> **Required actions**
[1] List every dollar amount stated in the blog post on Chinese currency manipulation.
[2] Condense the paragraph of the blog post on Chinese currency manipulation that begins "The story of China's economic growth" into a bulleted list, keeping its main facts.
[3] Carry the blog post on Chinese currency manipulation forward from its final sentence.

> **Selected extract**
● ● ●

Foreign Policy Blogs

Chinese Currency Manipulation – Explained by Expert Bloggers and Funny Bears!!!

The story of China’s economic growth is well known and documented over the years.  Following substantial renminbi (RMB) devaluation in 1994 and the subsequent opening of the economy to FDI, along with a number of incentives offered by the Chinese government, multinational companies started to relocate production to China.  The Chinese export machine went into overdrive after World Trade Organization accession in 2001.  Total Chinese exports in 2000 were $249.5 billion, but by 2008 (before the world consumption slowed down due to the global financial crisis) they climbed to $1.430 trillion. China’s current account surplus in 2001 was a mere $17 billion.  By the end of 2008, it was approaching $400 billion.  As exports expanded, the authorities in Beijing consistently bought dollars to avoid appreciation of their currency.  According to some estimates the Chinese authorities buy about $1 billion daily in the exchange markets to keep their currency from rising and thus to maintain an artificially strong competitive advantage.

● ● ●

> **Material provided**
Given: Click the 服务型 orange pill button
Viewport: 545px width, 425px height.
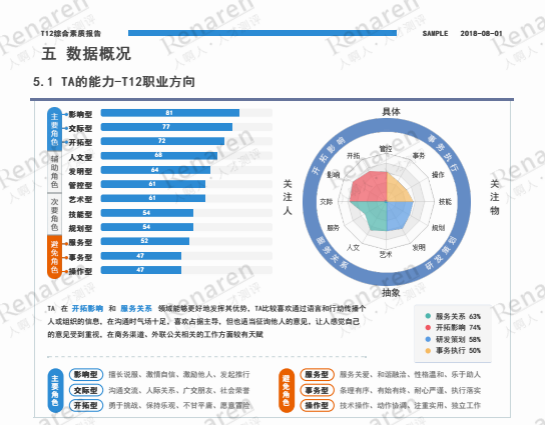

● ● ●

> **Task answers**
[1]
- $249.5 billion
- $1.430 trillion
- $17 billion
- $400 billion
- $1 billion

[2]
- After a large renminbi devaluation in 1994, China opened its economy to foreign direct investment and offered government incentives, and multinational companies began moving production there.
- Exports surged after China joined the World Trade Organization in 2001, rising from $249.5 billion in 2000 to $1.430 trillion in 2008, before the global financial crisis slowed world consumption.
- The current account surplus grew from $17 billion in 2001 to nearly $400 billion by the end of 2008.
- As exports grew, Beijing kept buying dollars to prevent its currency from appreciating.
- By some estimates, Chinese authorities buy about $1 billion a day in exchange markets to hold the currency down and keep an artificially strong competitive advantage.

[3]
In a standard macroeconomic model, exchange rate intervention should lead to monetary expansion, which in turn drives up domestic prices, nullifying the real effect of intervention.  China’s financial system, however, is owned and managed by the government.  Capital controls are in place for most non-FDI capital flows.  Sterilization and bank lending policies are governed by decree, so that the government can force banks to buy trillions of low-yielding RMB sterilization bonds or alter their reserve ratios.  Deposit and lending rates are also set by the government.  This has allowed China to intervene in the foreign exchange market while retaining total control over domestic monetary aggregates.

Although this policy has worked well for both China and the United States (export growth for China and cheep imports and public debt financing for the United States), the unintended consequence of sustained currency intervention was a vast accumulation of dollar-denominated securities in the reserves of the People’s Bank of China and the State Agency for Foreign Exchange (SAFE).  At 2000 China had currency reserves of $165 billion, slightly above 10 per cent of GDP.  By the end of 2009 currency reserves had reached $2.4 trillion, equivalent to more than 50 per cent of China’s annual GDP.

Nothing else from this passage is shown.